Raw records
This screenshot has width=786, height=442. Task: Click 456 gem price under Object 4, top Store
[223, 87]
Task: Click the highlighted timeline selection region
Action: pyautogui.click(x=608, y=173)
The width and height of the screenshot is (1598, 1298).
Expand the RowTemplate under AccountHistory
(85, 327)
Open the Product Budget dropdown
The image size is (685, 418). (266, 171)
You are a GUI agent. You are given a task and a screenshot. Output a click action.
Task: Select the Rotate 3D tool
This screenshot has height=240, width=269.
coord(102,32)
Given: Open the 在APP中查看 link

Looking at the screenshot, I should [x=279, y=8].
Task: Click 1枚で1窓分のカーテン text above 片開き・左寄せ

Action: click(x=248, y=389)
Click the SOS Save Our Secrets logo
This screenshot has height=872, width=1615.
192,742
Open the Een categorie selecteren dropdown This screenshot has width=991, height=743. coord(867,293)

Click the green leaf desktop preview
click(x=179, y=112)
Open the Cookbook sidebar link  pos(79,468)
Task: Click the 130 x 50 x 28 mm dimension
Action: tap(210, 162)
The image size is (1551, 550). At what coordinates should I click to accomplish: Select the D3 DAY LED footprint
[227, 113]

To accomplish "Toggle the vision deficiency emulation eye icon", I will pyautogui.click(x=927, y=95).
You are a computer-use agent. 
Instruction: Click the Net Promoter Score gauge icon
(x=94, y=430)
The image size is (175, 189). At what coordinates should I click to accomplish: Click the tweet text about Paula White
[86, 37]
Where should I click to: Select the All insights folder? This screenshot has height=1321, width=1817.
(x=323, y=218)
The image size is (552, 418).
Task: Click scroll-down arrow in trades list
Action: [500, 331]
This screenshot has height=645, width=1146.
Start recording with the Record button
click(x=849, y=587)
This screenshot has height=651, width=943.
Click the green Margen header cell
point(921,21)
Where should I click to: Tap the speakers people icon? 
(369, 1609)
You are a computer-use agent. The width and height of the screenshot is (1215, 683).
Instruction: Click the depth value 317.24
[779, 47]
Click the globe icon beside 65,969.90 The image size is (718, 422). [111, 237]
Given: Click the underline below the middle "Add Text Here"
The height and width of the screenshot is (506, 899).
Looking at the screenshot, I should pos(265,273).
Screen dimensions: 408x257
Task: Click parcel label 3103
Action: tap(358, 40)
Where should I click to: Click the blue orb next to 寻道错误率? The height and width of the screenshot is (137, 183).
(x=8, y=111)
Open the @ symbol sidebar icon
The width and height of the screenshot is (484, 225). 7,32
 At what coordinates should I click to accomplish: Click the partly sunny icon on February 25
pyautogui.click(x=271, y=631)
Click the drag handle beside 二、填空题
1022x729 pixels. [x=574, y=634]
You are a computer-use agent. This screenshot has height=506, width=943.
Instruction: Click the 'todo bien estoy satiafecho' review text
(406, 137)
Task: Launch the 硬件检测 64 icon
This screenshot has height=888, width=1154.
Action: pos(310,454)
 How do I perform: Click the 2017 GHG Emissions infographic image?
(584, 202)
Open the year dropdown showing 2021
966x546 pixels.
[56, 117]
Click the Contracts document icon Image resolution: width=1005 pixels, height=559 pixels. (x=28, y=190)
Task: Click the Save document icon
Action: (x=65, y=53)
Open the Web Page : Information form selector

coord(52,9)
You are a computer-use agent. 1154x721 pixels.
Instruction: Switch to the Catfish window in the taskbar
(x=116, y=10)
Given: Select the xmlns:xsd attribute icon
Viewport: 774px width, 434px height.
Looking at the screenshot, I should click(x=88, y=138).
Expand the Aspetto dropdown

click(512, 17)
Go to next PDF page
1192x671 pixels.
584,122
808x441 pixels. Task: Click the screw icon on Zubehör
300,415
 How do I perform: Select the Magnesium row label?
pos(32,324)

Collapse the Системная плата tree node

### Exercise details
Recast the entries above as a JSON list of strings, with one string per line and blank lines left out.

### The completed task
[
  "This screenshot has width=786, height=442. Task: Click 456 gem price under Object 4, top Store",
  "[223, 87]",
  "Task: Click the highlighted timeline selection region",
  "Action: pyautogui.click(x=608, y=173)",
  "The width and height of the screenshot is (1598, 1298).",
  "Expand the RowTemplate under AccountHistory",
  "(85, 327)",
  "Open the Product Budget dropdown",
  "The image size is (685, 418). (266, 171)",
  "You are a GUI agent. You are given a task and a screenshot. Output a click action.",
  "Task: Select the Rotate 3D tool",
  "This screenshot has height=240, width=269.",
  "coord(102,32)",
  "Given: Open the 在APP中查看 link",
  "Looking at the screenshot, I should [x=279, y=8].",
  "Task: Click 1枚で1窓分のカーテン text above 片開き・左寄せ",
  "Action: click(x=248, y=389)",
  "Click the SOS Save Our Secrets logo",
  "This screenshot has height=872, width=1615.",
  "192,742",
  "Open the Een categorie selecteren dropdown This screenshot has width=991, height=743. coord(867,293)",
  "Click the green leaf desktop preview",
  "click(x=179, y=112)",
  "Open the Cookbook sidebar link  pos(79,468)",
  "Task: Click the 130 x 50 x 28 mm dimension",
  "Action: tap(210, 162)",
  "The image size is (1551, 550). At what coordinates should I click to accomplish: Select the D3 DAY LED footprint",
  "[227, 113]",
  "To accomplish \"Toggle the vision deficiency emulation eye icon\", I will pyautogui.click(x=927, y=95).",
  "You are a computer-use agent. ",
  "Instruction: Click the Net Promoter Score gauge icon",
  "(x=94, y=430)",
  "The image size is (175, 189). At what coordinates should I click to accomplish: Click the tweet text about Paula White",
  "[86, 37]",
  "Where should I click to: Select the All insights folder? This screenshot has height=1321, width=1817.",
  "(x=323, y=218)",
  "The image size is (552, 418).",
  "Task: Click scroll-down arrow in trades list",
  "Action: [500, 331]",
  "This screenshot has height=645, width=1146.",
  "Start recording with the Record button",
  "click(x=849, y=587)",
  "This screenshot has height=651, width=943.",
  "Click the green Margen header cell",
  "point(921,21)",
  "Where should I click to: Tap the speakers people icon? ",
  "(369, 1609)",
  "You are a computer-use agent. The width and height of the screenshot is (1215, 683).",
  "Instruction: Click the depth value 317.24",
  "[779, 47]",
  "Click the globe icon beside 65,969.90 The image size is (718, 422). [111, 237]",
  "Given: Click the underline below the middle \"Add Text Here\"",
  "The height and width of the screenshot is (506, 899).",
  "Looking at the screenshot, I should pos(265,273).",
  "Screen dimensions: 408x257",
  "Task: Click parcel label 3103",
  "Action: tap(358, 40)",
  "Where should I click to: Click the blue orb next to 寻道错误率? The height and width of the screenshot is (137, 183).",
  "(x=8, y=111)",
  "Open the @ symbol sidebar icon",
  "The width and height of the screenshot is (484, 225). 7,32",
  " At what coordinates should I click to accomplish: Click the partly sunny icon on February 25",
  "pyautogui.click(x=271, y=631)",
  "Click the drag handle beside 二、填空题",
  "1022x729 pixels. [x=574, y=634]",
  "You are a computer-use agent. This screenshot has height=506, width=943.",
  "Instruction: Click the 'todo bien estoy satiafecho' review text",
  "(406, 137)",
  "Task: Launch the 硬件检测 64 icon",
  "This screenshot has height=888, width=1154.",
  "Action: pos(310,454)",
  " How do I perform: Click the 2017 GHG Emissions infographic image?",
  "(584, 202)",
  "Open the year dropdown showing 2021",
  "966x546 pixels.",
  "[56, 117]",
  "Click the Contracts document icon Image resolution: width=1005 pixels, height=559 pixels. (x=28, y=190)",
  "Task: Click the Save document icon",
  "Action: (x=65, y=53)",
  "Open the Web Page : Information form selector",
  "coord(52,9)",
  "You are a computer-use agent. 1154x721 pixels.",
  "Instruction: Switch to the Catfish window in the taskbar",
  "(x=116, y=10)",
  "Given: Select the xmlns:xsd attribute icon",
  "Viewport: 774px width, 434px height.",
  "Looking at the screenshot, I should click(x=88, y=138).",
  "Expand the Aspetto dropdown",
  "click(512, 17)",
  "Go to next PDF page",
  "1192x671 pixels.",
  "584,122",
  "808x441 pixels. Task: Click the screw icon on Zubehör",
  "300,415",
  " How do I perform: Select the Magnesium row label?",
  "pos(32,324)",
  "Collapse the Системная плата tree node"
]